▶ [The input]
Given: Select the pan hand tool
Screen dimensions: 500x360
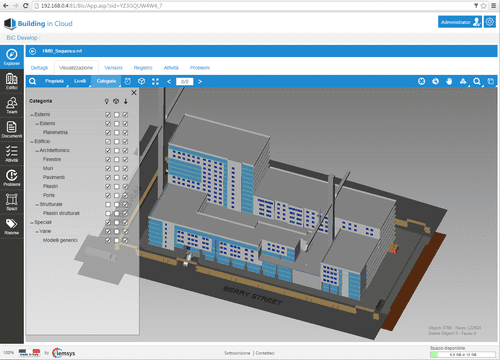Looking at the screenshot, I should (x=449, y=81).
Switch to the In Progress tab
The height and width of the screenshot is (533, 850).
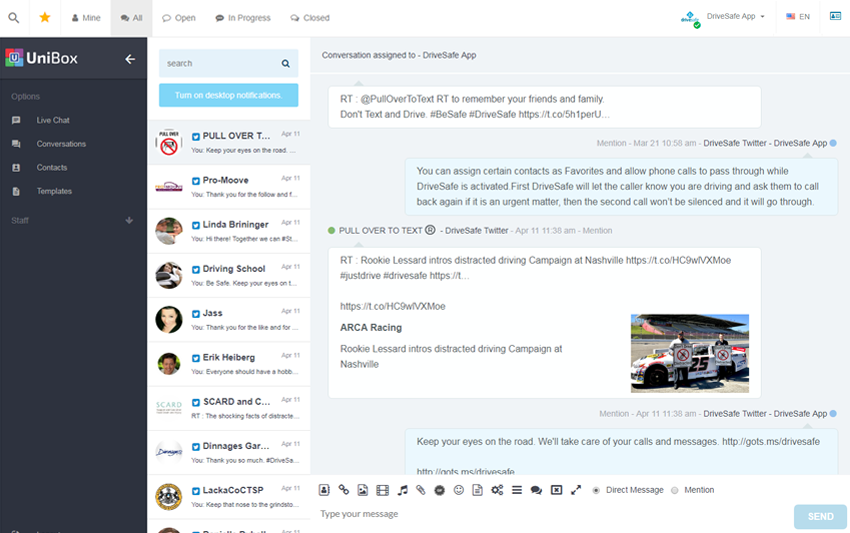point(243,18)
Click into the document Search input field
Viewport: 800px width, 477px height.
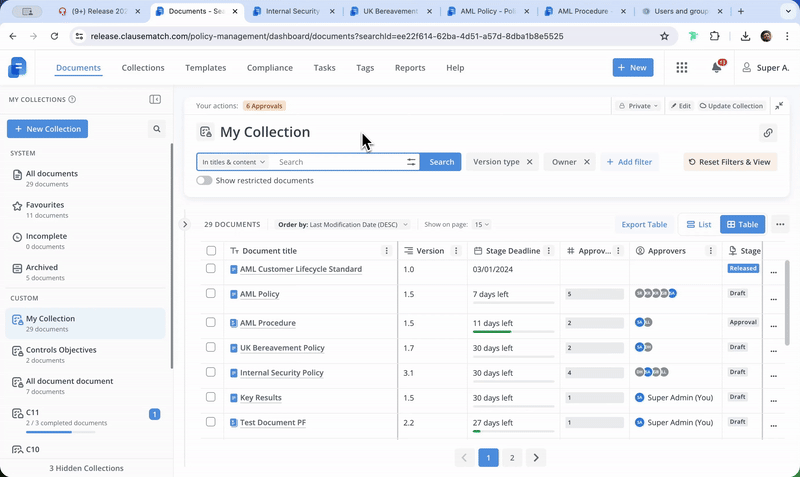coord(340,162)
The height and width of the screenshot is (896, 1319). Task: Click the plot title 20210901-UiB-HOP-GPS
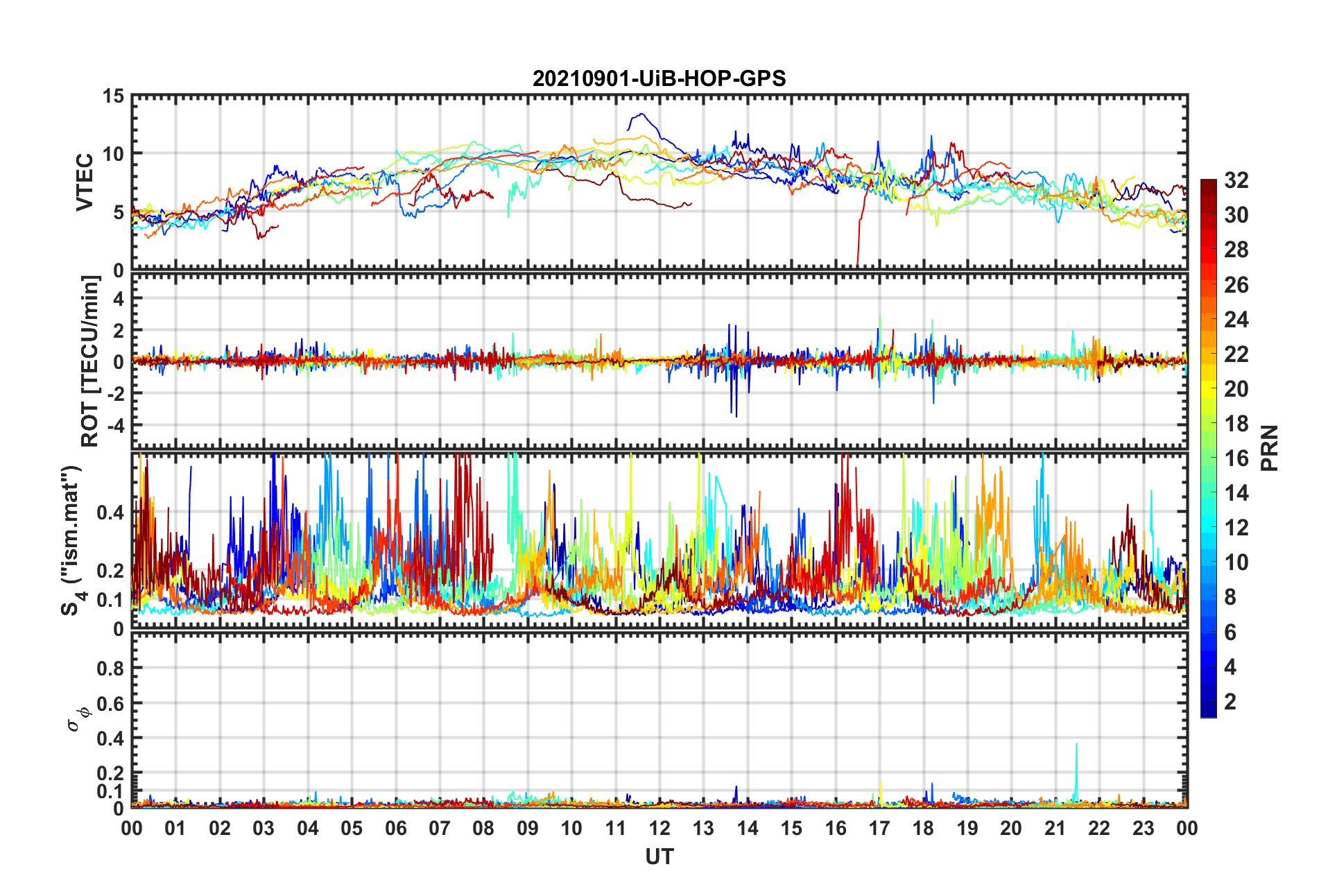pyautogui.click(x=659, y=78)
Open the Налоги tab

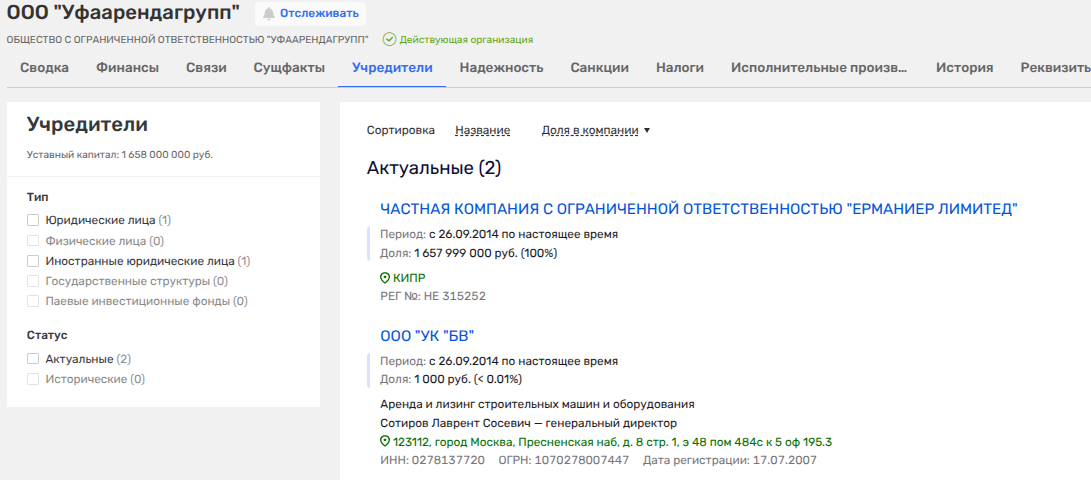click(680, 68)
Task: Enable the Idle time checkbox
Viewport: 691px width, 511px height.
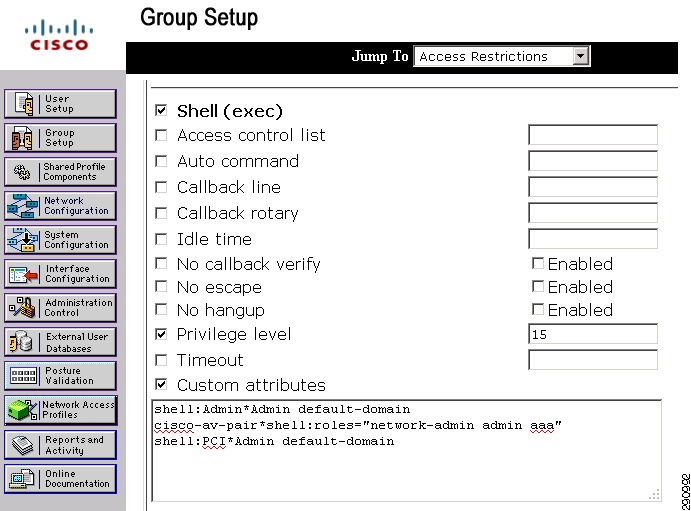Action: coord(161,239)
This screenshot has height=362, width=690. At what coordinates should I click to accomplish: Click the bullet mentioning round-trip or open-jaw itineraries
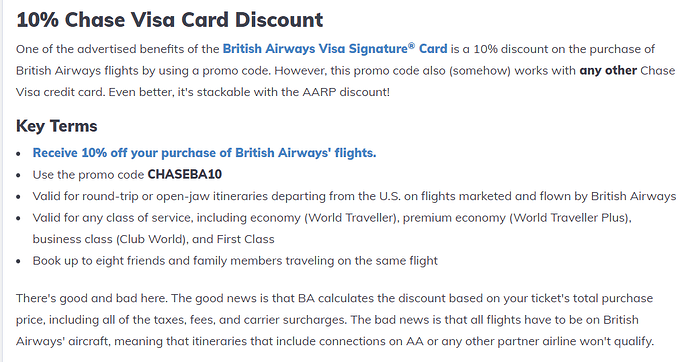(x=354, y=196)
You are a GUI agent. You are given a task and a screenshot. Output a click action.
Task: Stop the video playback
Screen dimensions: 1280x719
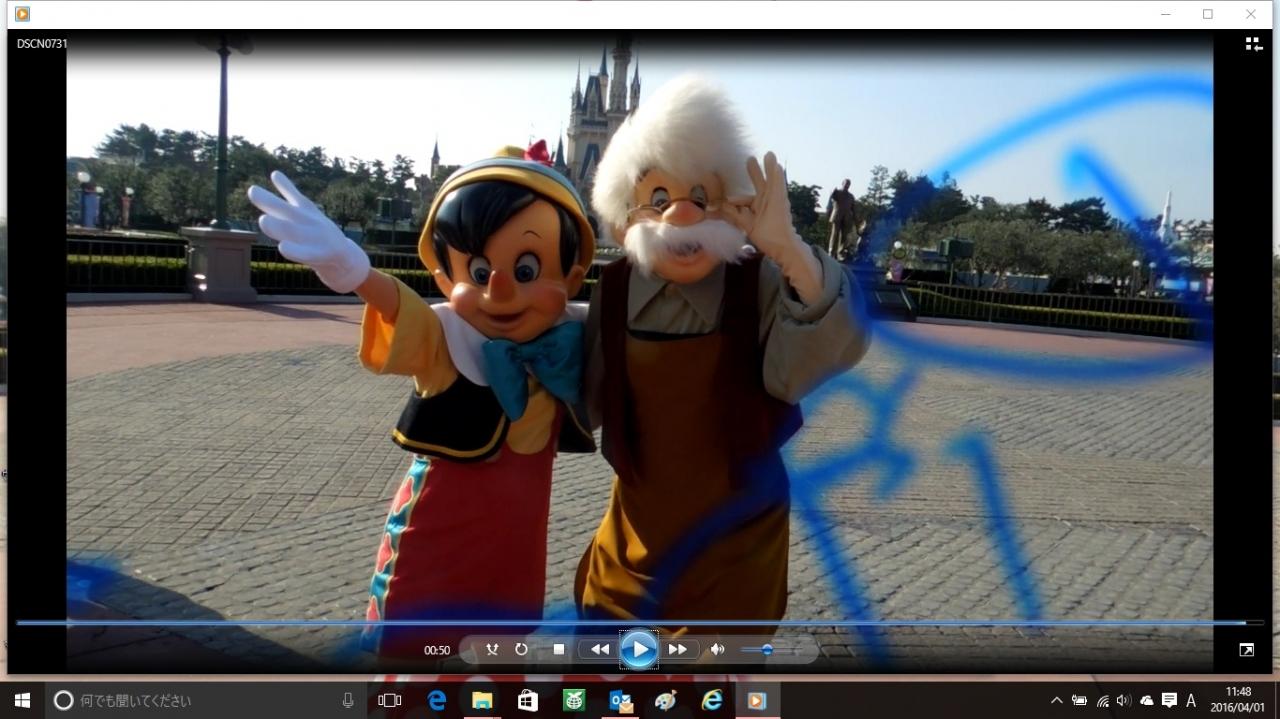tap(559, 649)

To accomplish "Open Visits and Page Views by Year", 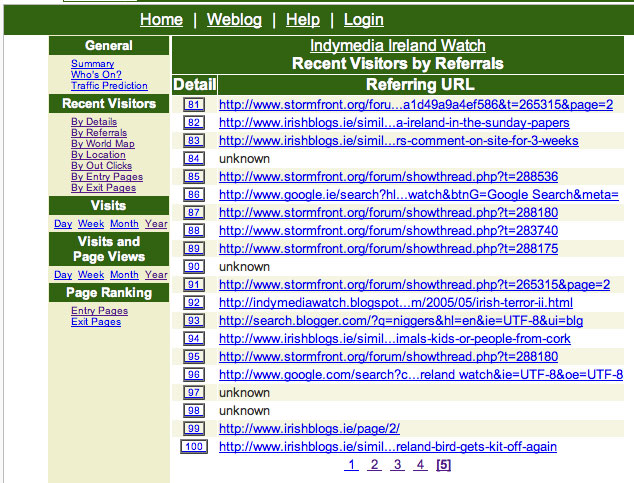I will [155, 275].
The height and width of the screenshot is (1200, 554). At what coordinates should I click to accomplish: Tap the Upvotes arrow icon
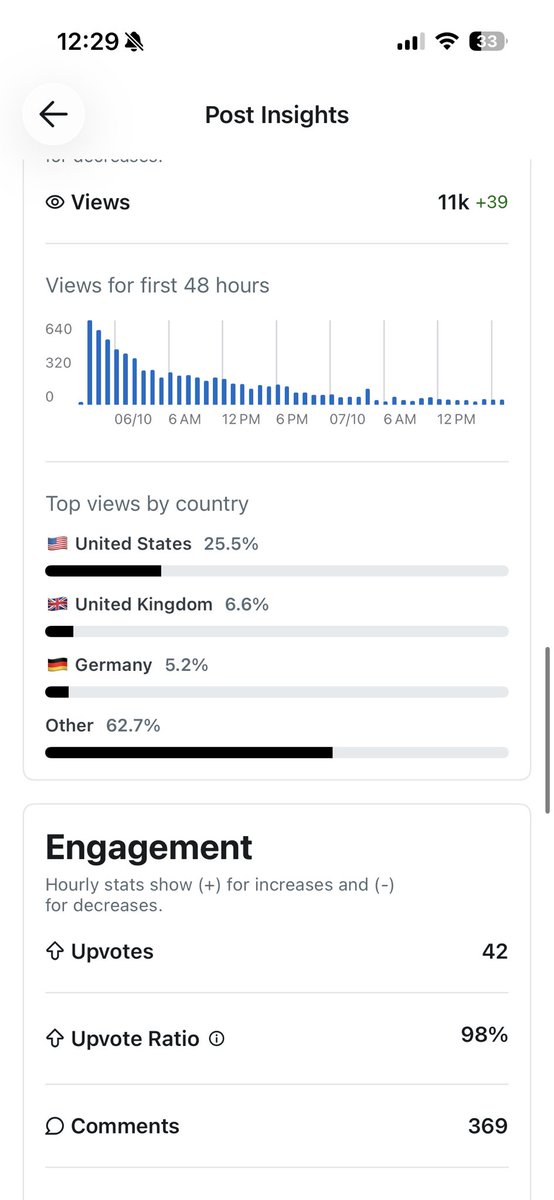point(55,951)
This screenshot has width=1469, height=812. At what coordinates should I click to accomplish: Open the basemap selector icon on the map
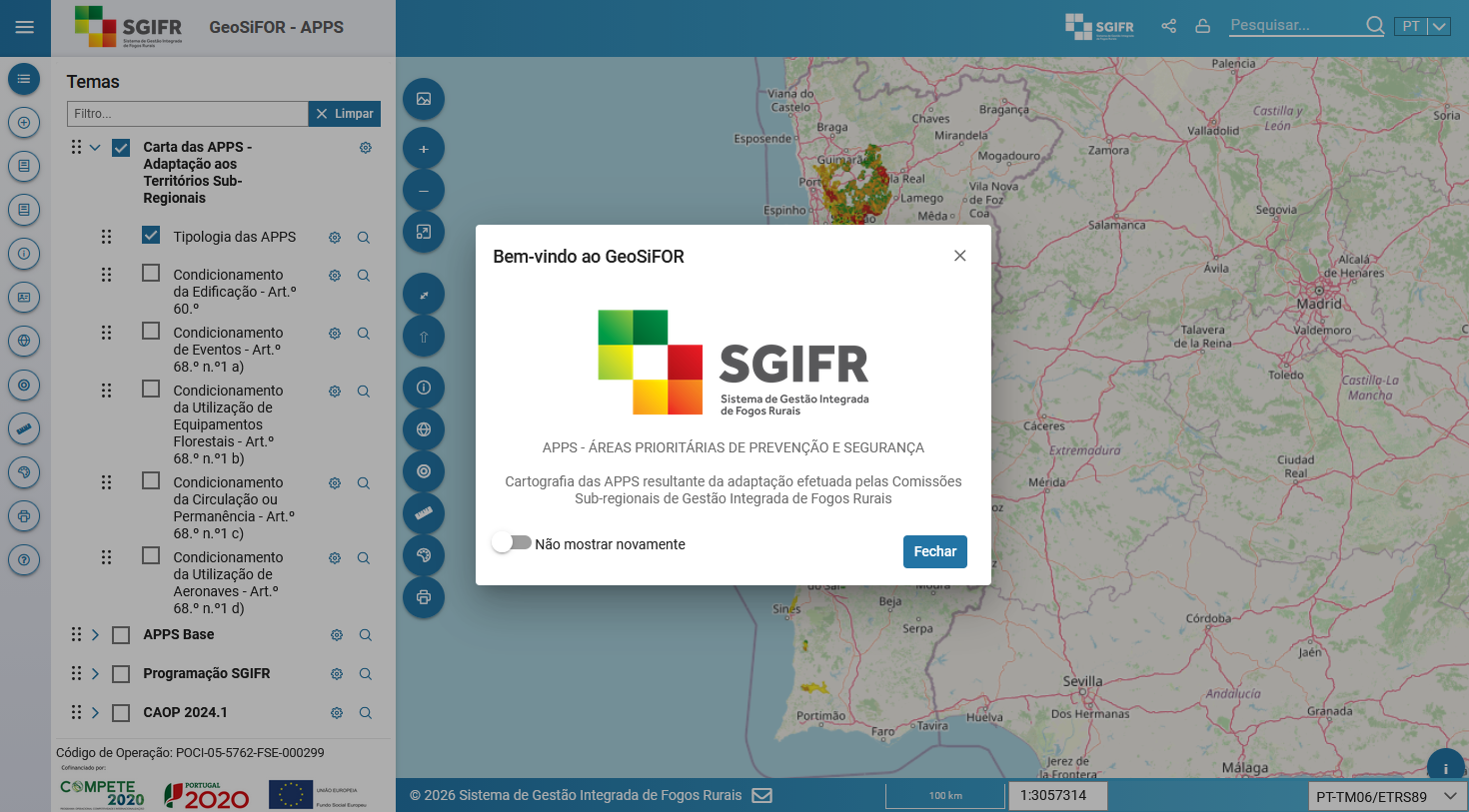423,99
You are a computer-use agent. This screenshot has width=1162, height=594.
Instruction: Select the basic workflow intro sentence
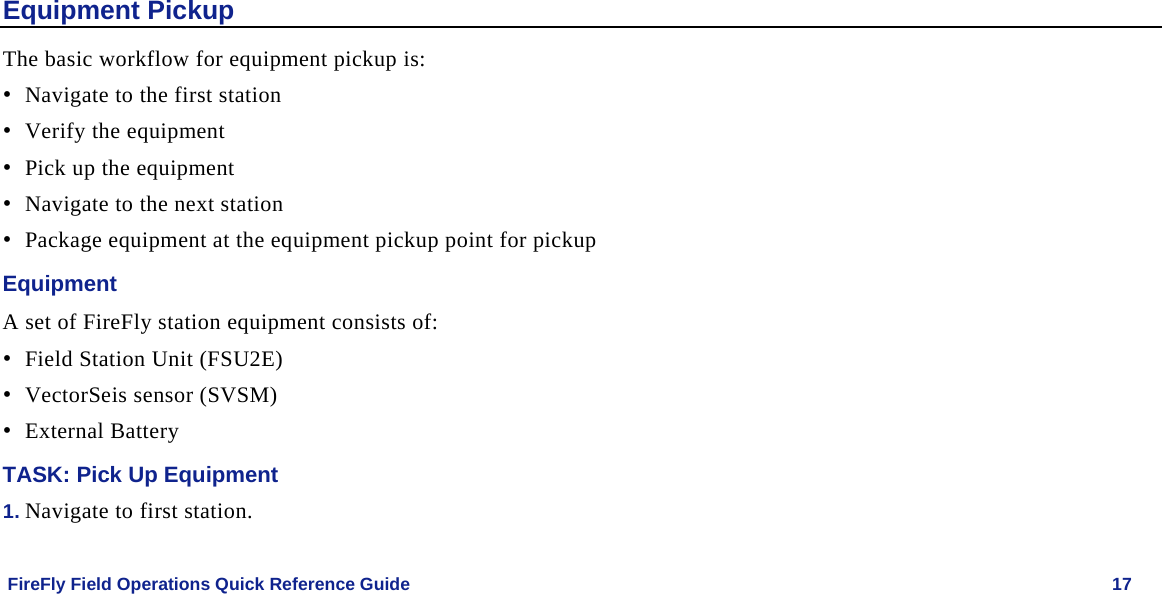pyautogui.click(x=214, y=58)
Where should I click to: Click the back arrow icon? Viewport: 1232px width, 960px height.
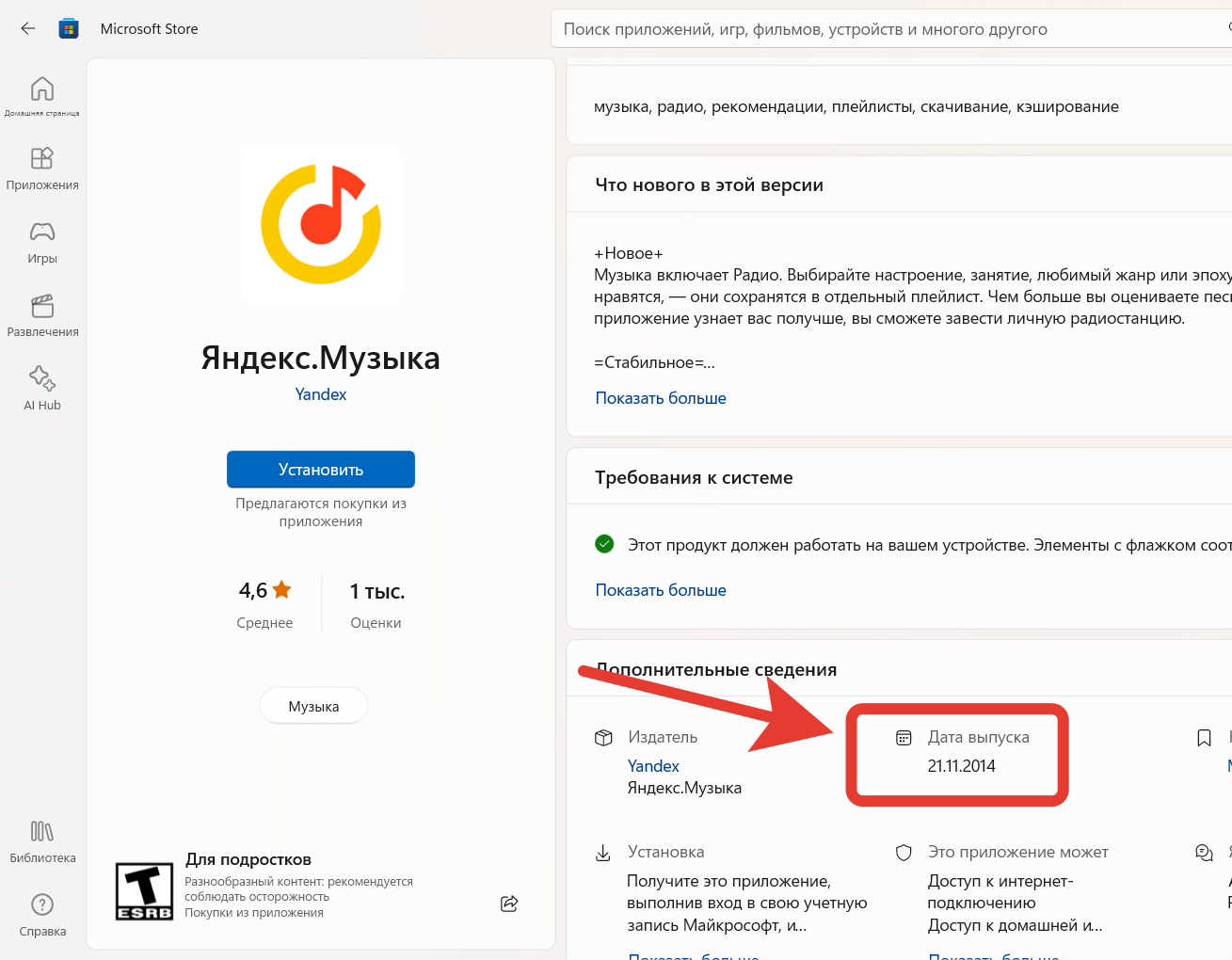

▶ [Aim of the task]
For the word "agent", please count the lines in the data where it appears and respond with the number only.

▶ [Result of this task]
2